N. de STAEL, Lumières du nord, Lumières du sud

Certainement un impressionnant niveau d’exigence technique chez ces deux peintres (sur les mediums, sur les effets des superpositions de couches de couleur, l’effet de leurs tableaux), mais une autre façon de solliciter le regard et la posture de perception de ceux qui regardent, car l’attente du public n’est plus la même.

d) A l’échèle de détail d’un tableau, ce qui me touche aussi, c’est les vibrations et la transparence des couleurs, les frontières entre les motifs et les formes achevées ou jamais achevées. Des continuums de couleur apparaissent et aussi des ruptures, voire des oppositions qui n’empêchent pas, bien au contraire, de fonder une harmonie.

Les accidents, quand il y en a, sont assumés. Ils peuvent arriver et donner naissance à de nouvelles élaborations aussi importantes que celles contenues dans l’idée d’origine.

Il y a des proximités de couleur, qui font plus qu’un assemblage. S’en dégage une émotion : complémentarités, confrontations, rapports chaud-froid. Chaque couleur en fait vibrer une autre, comme Cézanne l’a si bien fait dans nombre de ses compositions de pommes.





II - CE QUI ME FAIT REVER ?

a) Les images de rêves ? très difficiles à appréhender, ou elles sont dans l’inconscient.

b) Transfigurer la réalité, donner un autre sens aux situations, dépasser le monde réel, quitter la représentation conventionnelle, celle du premier regard ou de l’appareil de photo utilisé simplement.

c) la création de l’émotion par les traits, les fonds, les couleurs, les entremêlements, etc.
A titre d’exemple, plutôt de parler des peintures que j’aime, je préférerais parler encore de quelques peintres qui sont pour moi des géants (outre
Rembrandt, Rothko et de Staël). Ces allusions sont évidemment très schématiques, mais elles recèlent certains aspects que j’ai retenus et qui peuvent me guider consciemment ou inconsciemment :
Van Gogh : choix de couleurs vives + l’émotion est dans le tracé des traits, très vivants, irréguliers, comme des circonvolutions souvent chargées de peinture. Sa démarche s’applique aussi bien aux portraits, qu’aux édifices, aux paysages et parfois aux objets courants et aux lieux. Précurseur de l’’expressionnisme. Eclatement de la subjectivité.
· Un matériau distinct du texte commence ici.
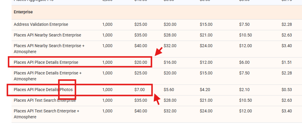This screenshot has height=129, width=302.
Task: Click lower red arrow pointing at $7.00 row
Action: tap(156, 99)
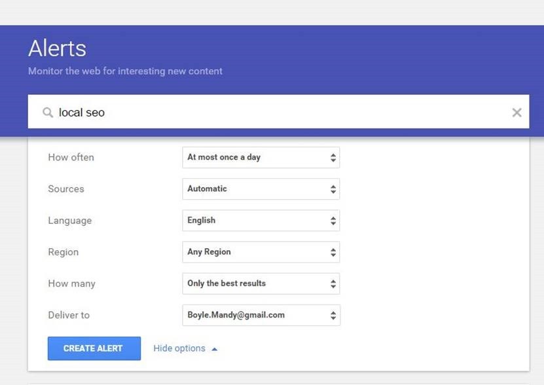Click the Deliver to label
Screen dimensions: 544x385
click(x=69, y=315)
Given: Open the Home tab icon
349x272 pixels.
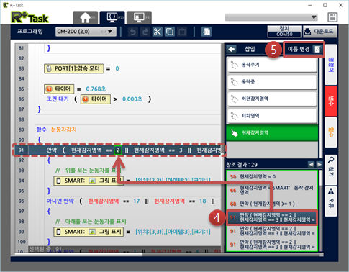Looking at the screenshot, I should pyautogui.click(x=86, y=17).
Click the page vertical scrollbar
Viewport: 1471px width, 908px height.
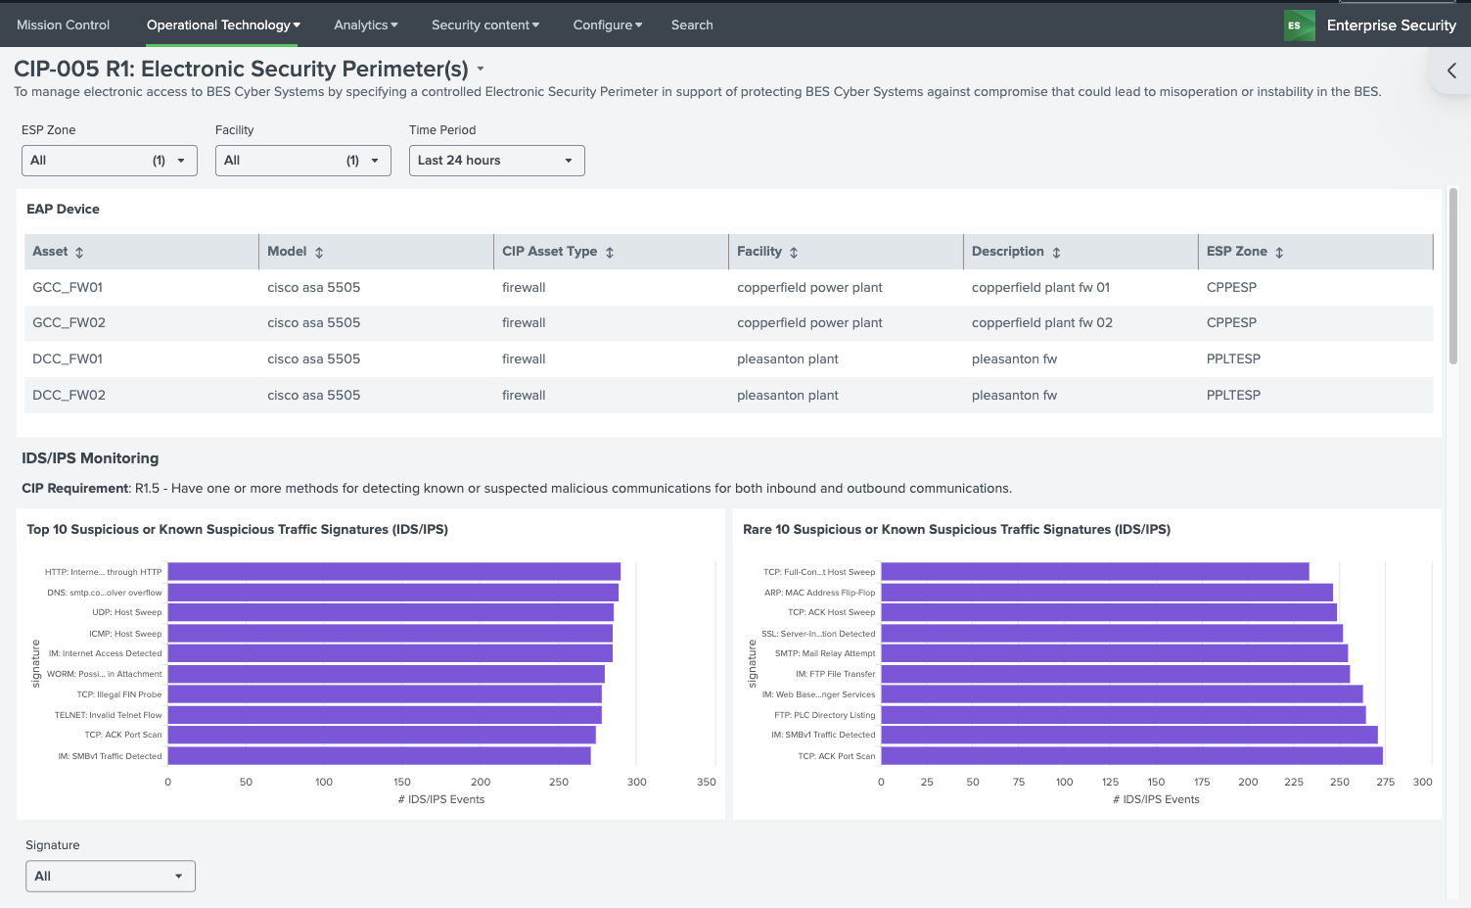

V.VAN GOGH, Paysage à Auvers sous la pluie

Cézanne : les pommes bleues parce qu’elles ne sont pas complètement bleues. C’est un travail sur l’absolu des couleurs, qui comporte une grande portée à la fois figurative et abstraite.


P. CEZANNE, Sainte Victoire

De Staël : juxtaposition de tâches en recouvrement et produisant des effets de vibration. De grandes plages de couleur harmonieuse et des couleurs qui se côtoient sans ménagement, parfois se superposant, donnant beaucoup d’effets de vibration.

Malevitch : Structures et couleurs : Epuration, changement de vocabulaire. Une révolution des savoir-faire dans une esthétique ultime issue de la Renaissance.


K. Malevitch

Barnett Newman : Repartir de zéro. Recréer une esthétique par les formes géométriques, qui font abstraction d’un passé trop chargé de références et de nouveaux appareillages de couleur. Rechercher la vibration ultime.


Barnett NEWMAN

Pour être plus synthétique, ce qui me fait rêver, entre autres ? :

• Le jaillissement issu des proximités de couleurs (ou contrastes), complété par leur confrontation

• La capacité à générer des perceptions inconnues, des ambiances, ou règne du mystère

• La création de vibrations par la transparence
Observer des peintures, qui créent de la complicité (possibilité d’un partage) des audaces, et qui éclairent l’esprit de recherche du peintre.